Goal –
Set down, word for word, the passage of the wrestling report below that runs between "After an early" and "into the corner.", inclusive.

Article –
⁂
A chop actually floors Suzuki, but he’s back up and booting YOSHI in no time, only to run into a Western lariat. Tags get us back to Sabre and Okada, with Zack almost making the champion tap out as YOSHI-HASHI came in to kick away the Octopus stretch. A dropkick from Okada stopped Sabre, as YOSHI returned to the match, seemingly a step ahead of Sabre for once. YOSHI suplexes away a guillotine choke, but couldn’t quite get it over the line despite landing another Western lariat. Okada and Suzuki brawl on the outside as Sabre countered out of Karma, rolling YOSHI back to the mat in a cross armbar that forces the instant submission. This was quite good, with YOSHI-HASHI showing some rare fire – but I do fear that any of this is much too late for him as the die’s long since been cast on his career. ***
G1 Climax, Block B: Shingo Takagi vs. Juice Robinson
Less than a year after debuting in New Japan, Shingo’s making his G1 debut – just weeks after being the runner up in Best of the Super Junior… and you could say there’s perhaps a look of trepidation from him here.
After an early exchange of strikes, Shingo caught a leapfrog before he ended up running into a leaping leg lariat. He turned things around, pulling Juice to the outside ahead of a DDT onto the floor – and it was one-way traffic from there for a while as Shingo started to settle into a groove. More chops from Shingo sting, but Juice replied to each one of them, before a slingshot spear through the ropes got Juice right back in it. A spinebuster followed, then a crossbody that looked to bounce Shingo’s head off the mat as Juice picked up a near-fall. Takagi’s able to block the Juice Box, but not a full nelson slam as the former US champion almost took the win. Dusty punches follow, but Shingo stopped him with a lariat… then avoided a cannonball as Juice crashed and burned into the corner.
Shingo tries to capitalise with Noshigami, but Juice slips out and finally connects with the Juice Box. That left Shingo in the corner as the cannonball finds its mark at the second try, following up with a suplex and a Jackhammer for a near-fall as Shingo was finding life among the heavyweights a little tricky. Shingo manages to avoid Pulp Friction, quickly following in with a sliding lariat. That seemed to give Juice an idea as they trade lariats, but it’s Shingo who edges ahead, dropping Juice with a Saito suplex… but he’s right back up as a lariat decked the Dragon, only for Pulp Friction to get effortlessly countered into Noshigami! Juice tries to roll away, but instead Shingo cuts him off with a massive Pumping Bomber… but it doesn’t get the win! These heavyweights be tougher than the juniors! An attempt at Made in Japan’s blocked as Juice ends up slipping out into a roll-up for a very near-fall, before two Left Hands of God softened up Shingo for Pulp Friction… and that’s the opening loss. This was absolutely superb stuff – Shingo’s not having it all his own way among the heavyweights, but Juice had to bring his A-game in order to get the win too. ****
G1 Climax, Block B: Taichi vs. Jon Moxley
This could be great, or this could be rotten. Taichi can blow hot and cold, and we’ve got a big question mark over Moxley in New Japan…
Shota Umino was out with Moxley, carrying the title and shadowing his “New Japan Dad”, but Taichi meets Moxley in the crowd, attacking him on his long walk to the ring, using a fan’s umbrella as well as he tried to weaken Mox before the bell. They ring the bell anyway as they continued to brawl, but Taichi throws the referee aside so he could use a chair on Moxley. After beating the count-out, Moxley gets caught with a buzzsaw kick for a near-fall… and off come the trousers! A leaping enziguiri snuffs out Moxley’s fight back, but he has another go, scoring with a sunset flip before charging Taichi into the corner with some strikes. Another clothesline dropped Taichi next, taking him outside for a tope.
⁂
Supplied information –

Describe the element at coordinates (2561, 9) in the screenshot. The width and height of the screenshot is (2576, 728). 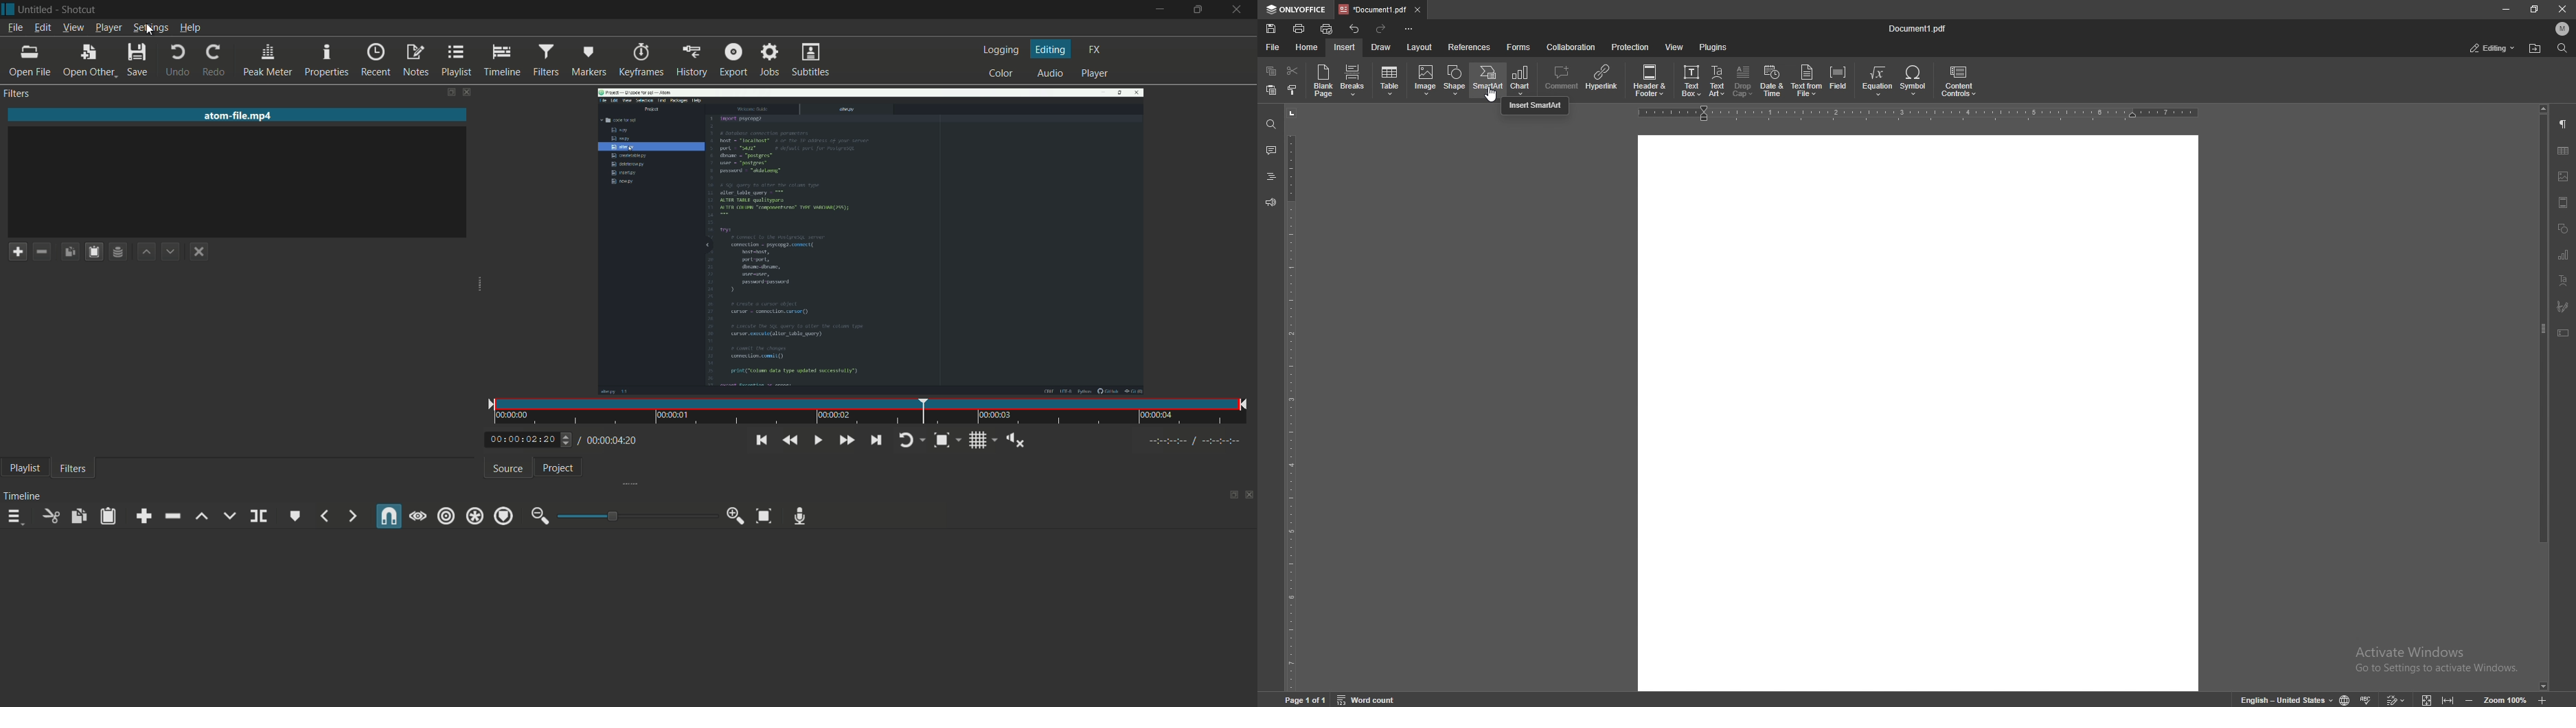
I see `close` at that location.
⁂
Output for this task –
After an early exchange of strikes, Shingo caught a leapfrog before he ended up running into a leaping leg lariat. He turned things around, pulling Juice to the outside ahead of a DDT onto the floor – and it was one-way traffic from there for a while as Shingo started to settle into a groove. More chops from Shingo sting, but Juice replied to each one of them, before a slingshot spear through the ropes got Juice right back in it. A spinebuster followed, then a crossbody that looked to bounce Shingo’s head off the mat as Juice picked up a near-fall. Takagi’s able to block the Juice Box, but not a full nelson slam as the former US champion almost took the win. Dusty punches follow, but Shingo stopped him with a lariat… then avoided a cannonball as Juice crashed and burned into the corner.